[Provided data]:
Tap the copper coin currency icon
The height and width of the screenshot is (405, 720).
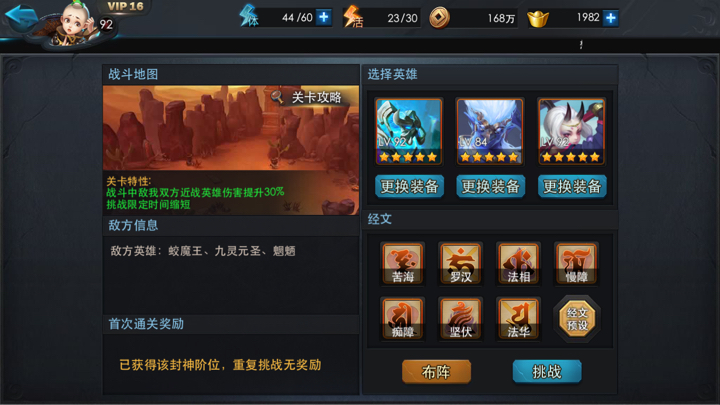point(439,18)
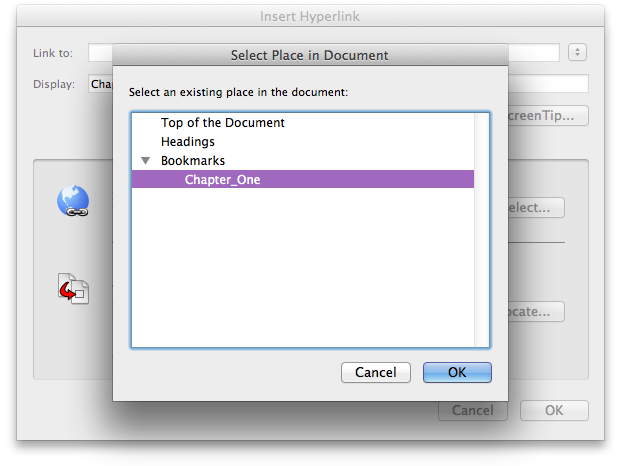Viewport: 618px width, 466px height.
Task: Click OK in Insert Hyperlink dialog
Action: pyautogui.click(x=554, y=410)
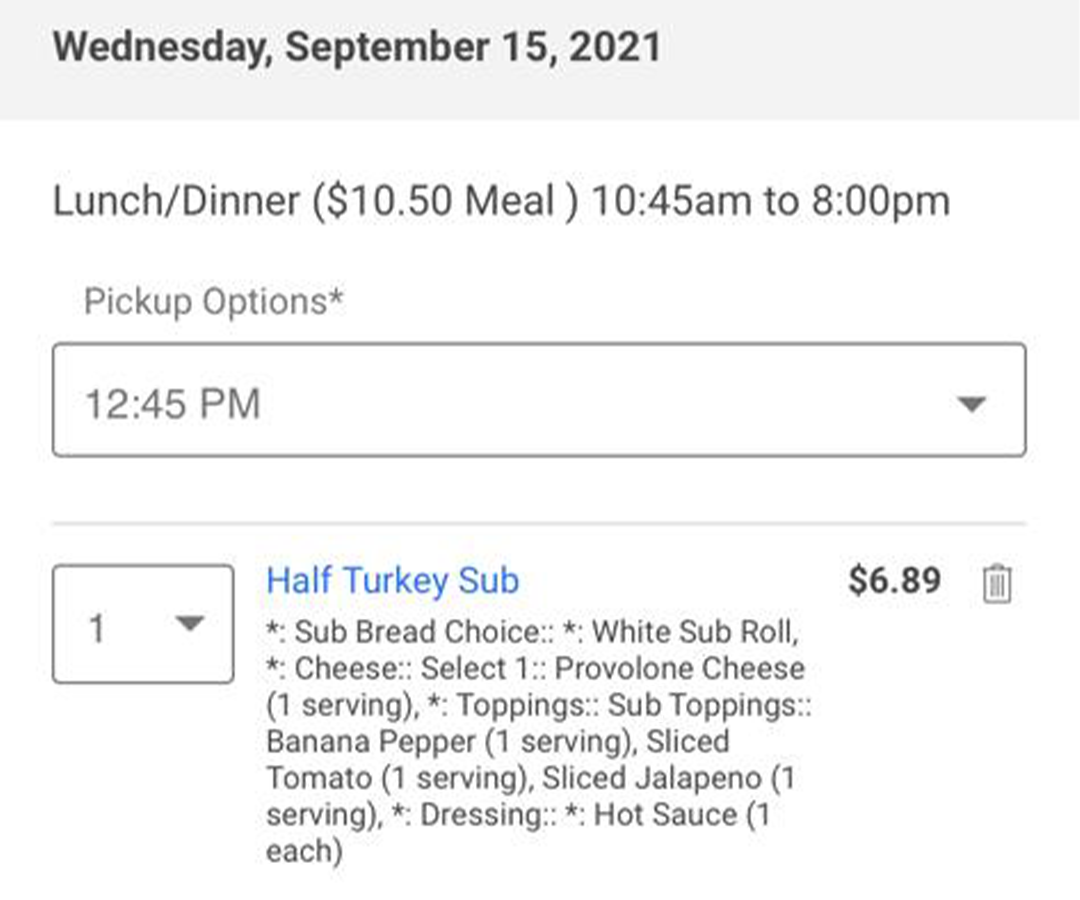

--

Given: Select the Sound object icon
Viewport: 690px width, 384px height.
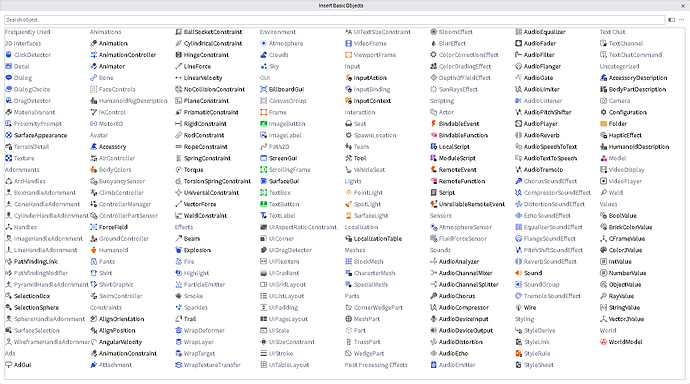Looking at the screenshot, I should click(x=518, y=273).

[Stated goal]: Print the part of the rows that opens with the line containing "Given: Select the Sound object icon" and closes with the line containing "Looking at the", both of those lines included. Leave the pictures out of your answer.

[Result]:
Given: Select the Sound object icon
Viewport: 690px width, 384px height.
Looking at the screenshot, I should click(x=518, y=273).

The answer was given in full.